St. Boniface Catholic Church is a parish of the Diocese of Des Moines. The church is located in Westphalia, Iowa, United States, and the parish plant is listed on the National Register of Historic Places as Saint Boniface Catholic Church District. At the time of its nomination the district consisted of 16 resources, including six contributing buildings, one contributing structure, two contributing sites, one contributing object, six noncontributing buildings, and one noncontributing object.

==History==
The area that is now Westphalia was settled by German Catholics in the 1870s. The community's founder, Herman Schwarte, envisioned a peaceful village where Germans could work the land, be self-sufficient and help one another. The community would be centered on their own church. The Emil Flusche home was the location of the first Catholic Mass. He was the land agent for the railroad who encouraged German Catholics to settle here and helped establish a Catholic church in this community. Bishop John Hennessy of the Diocese of Dubuque bought the property and established the parish in 1873. The cemetery was laid out the following year. In 1881 St Boniface became a parish in the Diocese of Davenport when it was established. Father Weber was the pastor when the church was built. Bishop John McMullen of Davenport dedicated it in 1882. The rectory (1888) and the carriage house/ barn were built during the pastorate of Msgr. Brommenschenkel. St. Boniface became a parish of the Diocese of Des Moines when it was established in 1911. It was incorporated the following year.

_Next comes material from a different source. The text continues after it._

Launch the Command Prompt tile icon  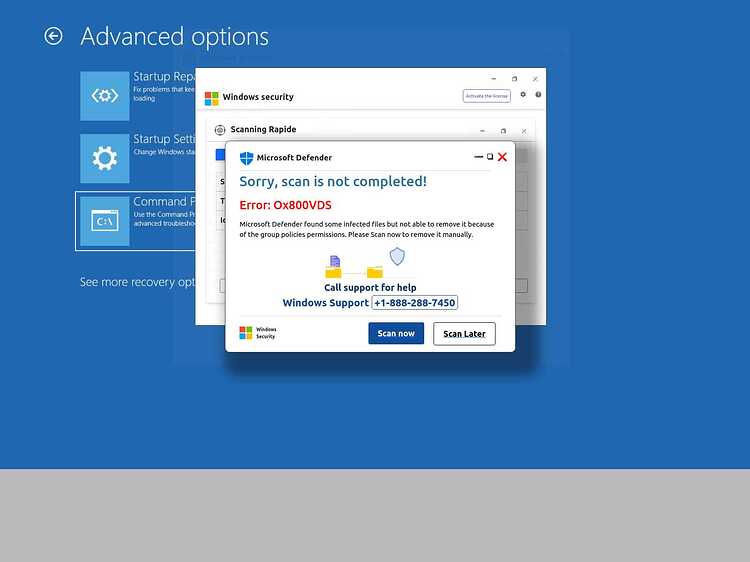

The Rev. Hubert Duren became the pastor in 1926 after a period of decline for the town. He was born and grew up in Cazenovia, Wisconsin, the son of German immigrant parents. Duren's ordination in his native Diocese of La Crosse was blocked by the German clergy there, in part, because he led a group of students who opposed German language instruction at Saint Francis de Sales Seminary in Milwaukee. He was ordained for the Diocese of Des Moines instead. Duren is credited with the community's rebirth through his Complete Life Program and the Westphalia Consumers Cooperative Association. The intent of the Complete Life Program was to integrate religion, education, recreation, commerce, and credit in the communal life of the town. The cooperative was established after the Great Depression affected an already poor farm economy as a way to overcome individualism in rural life and to help the locals make a just living. It was inspired by the Papal encyclical Quadragesimo Anno (1931) of Pope Pius XI, and based on a similar cooperative in Rochdale, England. Duren also established the Villa Nova homes program which pooled the labor of local residents to build the houses and allowed the people to own their own homes. He also established a parish credit union, cooperative store, and a gas station. It was during his 36-year pastorate that the parochial school (1927), ball diamond (c. 1927), Shrine of Our Lady of Grace (1930), corn crib (First Fruits; 1933), and the clubhouse (1934) were built.

==Architecture==
St. Boniface Church was designed by Dubuque architect Fridolin Heer in the Romanesque Revival style. The workers baked their own bricks on site to build the church. It follows a rectangular plan and features a central bell tower capped with a spire, and three entry doors across the main facade. At one time the interior was richly decorated with a reredos behind the altar, statues, and stenciling. Except for a few statues, it was all removed in a renovation in 1971. The church and the rectory were covered with stucco in 1919. The rectory is a two-story brick residence capped with a truncated hipped roof. It was designed by the Omaha architectural firm of Creeglon and Berlinghof. The school building is a 2½-story brick structure designed by Lahr and Stangel of Omaha. It features a monumental stone veneered central entry. The cemetery is notable for a significant number of cast iron and hand-wrought iron crosses for grave markers. There is also a frame, Romanesque Revival, Chapel of St. Joseph located near the cemetery gate.